• About this task: Copy exactly the lines from the start of the data below through the one that carries "Expand the Hue parameter triangle", and only those.

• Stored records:
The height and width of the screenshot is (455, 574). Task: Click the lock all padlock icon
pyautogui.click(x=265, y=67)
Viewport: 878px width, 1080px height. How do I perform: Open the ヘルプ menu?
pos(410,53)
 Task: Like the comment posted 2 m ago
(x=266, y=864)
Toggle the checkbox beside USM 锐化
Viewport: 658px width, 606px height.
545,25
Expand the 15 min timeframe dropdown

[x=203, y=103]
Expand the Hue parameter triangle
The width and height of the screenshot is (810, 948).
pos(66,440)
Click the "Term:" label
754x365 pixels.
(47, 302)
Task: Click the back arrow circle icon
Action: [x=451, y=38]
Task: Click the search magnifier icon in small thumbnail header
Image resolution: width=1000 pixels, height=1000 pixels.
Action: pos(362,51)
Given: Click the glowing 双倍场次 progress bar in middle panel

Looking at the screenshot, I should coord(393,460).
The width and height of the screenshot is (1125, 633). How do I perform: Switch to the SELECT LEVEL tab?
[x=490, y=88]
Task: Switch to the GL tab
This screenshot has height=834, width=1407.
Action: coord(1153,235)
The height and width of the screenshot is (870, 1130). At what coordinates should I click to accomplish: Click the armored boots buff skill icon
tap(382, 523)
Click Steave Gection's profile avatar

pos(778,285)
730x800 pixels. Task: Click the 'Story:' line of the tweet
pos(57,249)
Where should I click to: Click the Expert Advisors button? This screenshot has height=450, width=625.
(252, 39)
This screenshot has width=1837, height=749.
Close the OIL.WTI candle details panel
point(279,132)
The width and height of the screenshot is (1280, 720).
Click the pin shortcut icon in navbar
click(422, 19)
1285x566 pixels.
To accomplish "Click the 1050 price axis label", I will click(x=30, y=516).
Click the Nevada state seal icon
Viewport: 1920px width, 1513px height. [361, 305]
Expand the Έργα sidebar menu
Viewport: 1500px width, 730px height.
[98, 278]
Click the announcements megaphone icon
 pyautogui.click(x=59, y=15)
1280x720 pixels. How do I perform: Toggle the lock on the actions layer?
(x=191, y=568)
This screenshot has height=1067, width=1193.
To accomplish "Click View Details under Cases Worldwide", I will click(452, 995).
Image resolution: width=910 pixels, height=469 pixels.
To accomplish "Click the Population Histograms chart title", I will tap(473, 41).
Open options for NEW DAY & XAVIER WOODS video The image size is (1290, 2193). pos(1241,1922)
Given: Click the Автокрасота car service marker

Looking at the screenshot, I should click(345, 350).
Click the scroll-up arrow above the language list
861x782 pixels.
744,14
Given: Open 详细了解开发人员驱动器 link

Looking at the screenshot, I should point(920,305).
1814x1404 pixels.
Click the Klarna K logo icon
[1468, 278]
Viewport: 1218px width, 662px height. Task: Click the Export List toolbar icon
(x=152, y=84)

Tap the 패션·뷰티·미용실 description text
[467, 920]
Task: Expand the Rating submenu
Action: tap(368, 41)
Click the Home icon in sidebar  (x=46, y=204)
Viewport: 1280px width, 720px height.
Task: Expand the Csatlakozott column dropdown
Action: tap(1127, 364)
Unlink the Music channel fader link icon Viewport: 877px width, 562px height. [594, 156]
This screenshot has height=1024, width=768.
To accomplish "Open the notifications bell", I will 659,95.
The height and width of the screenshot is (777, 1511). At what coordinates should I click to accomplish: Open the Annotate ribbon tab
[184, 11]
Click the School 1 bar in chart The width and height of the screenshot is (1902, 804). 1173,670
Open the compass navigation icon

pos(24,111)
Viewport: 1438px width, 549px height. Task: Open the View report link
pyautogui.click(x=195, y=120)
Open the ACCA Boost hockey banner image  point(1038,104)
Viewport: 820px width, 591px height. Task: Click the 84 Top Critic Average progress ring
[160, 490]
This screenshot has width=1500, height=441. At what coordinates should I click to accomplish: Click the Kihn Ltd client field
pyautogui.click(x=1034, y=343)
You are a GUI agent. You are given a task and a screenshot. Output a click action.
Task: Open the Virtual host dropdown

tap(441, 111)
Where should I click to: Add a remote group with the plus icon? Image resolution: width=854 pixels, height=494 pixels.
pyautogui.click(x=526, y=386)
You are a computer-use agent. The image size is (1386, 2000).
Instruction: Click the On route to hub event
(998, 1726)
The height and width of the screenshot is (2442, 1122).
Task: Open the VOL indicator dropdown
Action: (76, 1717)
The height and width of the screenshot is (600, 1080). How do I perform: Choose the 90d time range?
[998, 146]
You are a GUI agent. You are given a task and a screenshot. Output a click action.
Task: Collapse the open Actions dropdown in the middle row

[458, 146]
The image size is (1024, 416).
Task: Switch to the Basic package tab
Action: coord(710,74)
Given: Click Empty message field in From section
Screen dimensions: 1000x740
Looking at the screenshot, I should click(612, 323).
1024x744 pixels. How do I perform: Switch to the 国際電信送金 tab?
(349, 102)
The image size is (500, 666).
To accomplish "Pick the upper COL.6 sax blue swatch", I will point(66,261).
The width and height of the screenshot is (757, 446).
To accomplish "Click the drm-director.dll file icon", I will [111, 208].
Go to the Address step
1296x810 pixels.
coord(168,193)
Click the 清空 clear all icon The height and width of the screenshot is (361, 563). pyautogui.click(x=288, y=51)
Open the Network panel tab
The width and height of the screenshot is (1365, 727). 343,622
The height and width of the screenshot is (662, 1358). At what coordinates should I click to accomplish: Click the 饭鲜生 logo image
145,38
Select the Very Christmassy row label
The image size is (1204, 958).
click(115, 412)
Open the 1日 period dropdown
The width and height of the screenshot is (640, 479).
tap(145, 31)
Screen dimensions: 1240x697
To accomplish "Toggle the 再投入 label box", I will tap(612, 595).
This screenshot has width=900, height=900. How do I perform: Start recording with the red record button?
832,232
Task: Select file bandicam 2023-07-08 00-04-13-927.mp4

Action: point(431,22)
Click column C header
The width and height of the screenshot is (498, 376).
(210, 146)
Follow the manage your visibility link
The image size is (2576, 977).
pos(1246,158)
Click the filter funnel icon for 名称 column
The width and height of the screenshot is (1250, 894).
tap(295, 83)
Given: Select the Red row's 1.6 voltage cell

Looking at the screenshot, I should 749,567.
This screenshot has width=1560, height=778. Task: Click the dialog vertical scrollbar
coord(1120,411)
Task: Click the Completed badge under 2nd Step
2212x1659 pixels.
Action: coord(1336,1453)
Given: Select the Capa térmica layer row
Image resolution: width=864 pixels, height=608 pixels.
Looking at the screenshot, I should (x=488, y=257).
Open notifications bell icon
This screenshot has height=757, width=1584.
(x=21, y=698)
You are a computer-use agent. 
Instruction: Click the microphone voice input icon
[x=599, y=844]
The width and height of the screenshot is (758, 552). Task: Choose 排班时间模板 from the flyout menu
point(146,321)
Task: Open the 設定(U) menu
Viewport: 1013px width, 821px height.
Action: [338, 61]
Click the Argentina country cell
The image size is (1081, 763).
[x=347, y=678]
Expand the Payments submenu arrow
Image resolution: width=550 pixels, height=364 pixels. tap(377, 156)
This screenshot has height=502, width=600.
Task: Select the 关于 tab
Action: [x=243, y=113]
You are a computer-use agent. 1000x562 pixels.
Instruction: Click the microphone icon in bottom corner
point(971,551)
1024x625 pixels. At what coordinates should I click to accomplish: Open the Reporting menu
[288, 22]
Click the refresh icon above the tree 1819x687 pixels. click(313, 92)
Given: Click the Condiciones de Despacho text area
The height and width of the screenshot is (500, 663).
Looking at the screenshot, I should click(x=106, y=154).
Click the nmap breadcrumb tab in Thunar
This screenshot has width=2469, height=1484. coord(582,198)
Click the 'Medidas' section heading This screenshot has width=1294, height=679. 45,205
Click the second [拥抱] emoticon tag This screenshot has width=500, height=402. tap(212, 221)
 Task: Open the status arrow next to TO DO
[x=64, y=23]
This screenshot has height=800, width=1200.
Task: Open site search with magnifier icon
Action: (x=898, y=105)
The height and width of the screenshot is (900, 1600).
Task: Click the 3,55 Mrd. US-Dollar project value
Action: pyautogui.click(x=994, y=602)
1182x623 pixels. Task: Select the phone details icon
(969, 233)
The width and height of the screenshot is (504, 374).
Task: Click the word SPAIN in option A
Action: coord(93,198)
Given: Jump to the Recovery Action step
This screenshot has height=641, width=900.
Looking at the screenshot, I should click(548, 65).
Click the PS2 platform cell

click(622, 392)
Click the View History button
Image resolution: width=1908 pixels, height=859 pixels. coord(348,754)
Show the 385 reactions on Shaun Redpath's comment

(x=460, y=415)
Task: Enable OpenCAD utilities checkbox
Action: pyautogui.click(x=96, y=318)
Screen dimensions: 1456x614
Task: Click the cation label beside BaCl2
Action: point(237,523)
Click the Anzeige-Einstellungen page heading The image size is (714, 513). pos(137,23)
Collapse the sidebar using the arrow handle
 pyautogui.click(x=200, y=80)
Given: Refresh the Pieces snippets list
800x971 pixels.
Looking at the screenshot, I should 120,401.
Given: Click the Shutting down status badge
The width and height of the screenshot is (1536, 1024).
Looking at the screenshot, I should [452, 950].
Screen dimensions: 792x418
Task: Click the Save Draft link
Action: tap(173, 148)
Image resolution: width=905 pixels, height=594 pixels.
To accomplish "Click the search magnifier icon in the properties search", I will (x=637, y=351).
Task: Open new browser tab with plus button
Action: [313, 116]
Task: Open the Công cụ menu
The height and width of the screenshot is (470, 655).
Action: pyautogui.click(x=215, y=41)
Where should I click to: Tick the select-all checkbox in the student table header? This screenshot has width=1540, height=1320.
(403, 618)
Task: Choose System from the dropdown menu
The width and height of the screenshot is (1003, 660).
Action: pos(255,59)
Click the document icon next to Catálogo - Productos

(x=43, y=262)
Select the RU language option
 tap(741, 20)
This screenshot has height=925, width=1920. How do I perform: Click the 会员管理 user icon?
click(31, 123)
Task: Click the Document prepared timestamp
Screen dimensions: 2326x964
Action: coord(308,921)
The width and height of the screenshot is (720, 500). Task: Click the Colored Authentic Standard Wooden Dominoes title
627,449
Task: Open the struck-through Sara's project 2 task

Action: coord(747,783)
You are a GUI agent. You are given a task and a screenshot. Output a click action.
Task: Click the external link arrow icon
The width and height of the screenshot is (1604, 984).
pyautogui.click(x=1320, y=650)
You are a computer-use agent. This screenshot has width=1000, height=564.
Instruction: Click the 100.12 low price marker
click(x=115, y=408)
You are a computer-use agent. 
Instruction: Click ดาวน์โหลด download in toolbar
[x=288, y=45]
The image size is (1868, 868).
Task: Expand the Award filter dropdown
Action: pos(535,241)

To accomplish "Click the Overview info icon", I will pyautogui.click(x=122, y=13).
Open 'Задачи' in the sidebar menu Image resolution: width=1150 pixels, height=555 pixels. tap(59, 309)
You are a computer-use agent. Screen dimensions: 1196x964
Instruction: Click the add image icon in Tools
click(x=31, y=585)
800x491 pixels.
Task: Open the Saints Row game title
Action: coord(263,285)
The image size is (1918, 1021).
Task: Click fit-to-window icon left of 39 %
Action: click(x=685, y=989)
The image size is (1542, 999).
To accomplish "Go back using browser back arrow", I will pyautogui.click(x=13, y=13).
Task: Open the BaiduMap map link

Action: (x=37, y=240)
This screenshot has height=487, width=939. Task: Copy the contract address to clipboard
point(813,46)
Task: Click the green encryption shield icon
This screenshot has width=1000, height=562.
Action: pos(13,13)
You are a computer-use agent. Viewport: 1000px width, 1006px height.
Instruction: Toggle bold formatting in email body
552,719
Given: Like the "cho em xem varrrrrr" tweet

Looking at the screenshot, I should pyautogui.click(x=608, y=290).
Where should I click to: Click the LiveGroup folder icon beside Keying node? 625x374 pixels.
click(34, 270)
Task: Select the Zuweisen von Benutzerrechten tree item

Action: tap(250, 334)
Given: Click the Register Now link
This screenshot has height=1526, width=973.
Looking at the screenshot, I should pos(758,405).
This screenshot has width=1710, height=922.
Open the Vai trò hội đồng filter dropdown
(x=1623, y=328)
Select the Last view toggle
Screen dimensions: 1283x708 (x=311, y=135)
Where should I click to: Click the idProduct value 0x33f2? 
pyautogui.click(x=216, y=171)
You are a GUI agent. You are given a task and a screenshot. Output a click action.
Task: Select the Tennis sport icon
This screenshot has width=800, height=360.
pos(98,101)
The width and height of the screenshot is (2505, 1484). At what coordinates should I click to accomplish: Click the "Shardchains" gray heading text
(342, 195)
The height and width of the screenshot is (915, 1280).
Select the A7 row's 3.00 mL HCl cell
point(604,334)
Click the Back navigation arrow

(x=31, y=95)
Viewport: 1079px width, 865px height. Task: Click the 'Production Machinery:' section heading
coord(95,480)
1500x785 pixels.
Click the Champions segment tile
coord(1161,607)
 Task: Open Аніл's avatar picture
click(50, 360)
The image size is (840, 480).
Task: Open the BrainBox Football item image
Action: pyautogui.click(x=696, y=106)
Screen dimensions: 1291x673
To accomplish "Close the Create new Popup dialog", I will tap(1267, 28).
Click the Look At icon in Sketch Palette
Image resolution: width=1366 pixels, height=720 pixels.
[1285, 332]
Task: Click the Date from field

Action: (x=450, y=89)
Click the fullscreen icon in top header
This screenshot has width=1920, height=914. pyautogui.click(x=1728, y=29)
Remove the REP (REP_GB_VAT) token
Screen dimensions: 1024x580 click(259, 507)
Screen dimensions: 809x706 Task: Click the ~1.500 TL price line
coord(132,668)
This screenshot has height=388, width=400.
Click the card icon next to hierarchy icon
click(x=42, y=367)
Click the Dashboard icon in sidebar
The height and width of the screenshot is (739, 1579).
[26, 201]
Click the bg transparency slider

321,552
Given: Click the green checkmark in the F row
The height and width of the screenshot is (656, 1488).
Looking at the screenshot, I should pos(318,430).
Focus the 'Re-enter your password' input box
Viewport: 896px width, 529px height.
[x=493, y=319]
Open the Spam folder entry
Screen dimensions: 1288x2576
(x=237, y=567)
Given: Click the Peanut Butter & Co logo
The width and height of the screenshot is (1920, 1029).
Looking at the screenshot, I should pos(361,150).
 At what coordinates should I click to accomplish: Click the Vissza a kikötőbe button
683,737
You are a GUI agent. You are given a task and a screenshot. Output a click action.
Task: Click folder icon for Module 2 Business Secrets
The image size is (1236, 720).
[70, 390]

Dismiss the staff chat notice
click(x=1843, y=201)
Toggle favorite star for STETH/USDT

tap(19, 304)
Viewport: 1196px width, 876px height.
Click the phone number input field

• Output below:
The height and width of the screenshot is (455, 574). Task: Click the lock all padlock icon
pyautogui.click(x=265, y=67)
Viewport: 878px width, 1080px height. How do I perform: Open the ヘルプ menu?
pos(410,53)
 Task: Like the comment posted 2 m ago
(x=266, y=864)
Toggle the checkbox beside USM 锐化
Viewport: 658px width, 606px height.
545,25
Expand the 15 min timeframe dropdown

[x=203, y=103]
Expand the Hue parameter triangle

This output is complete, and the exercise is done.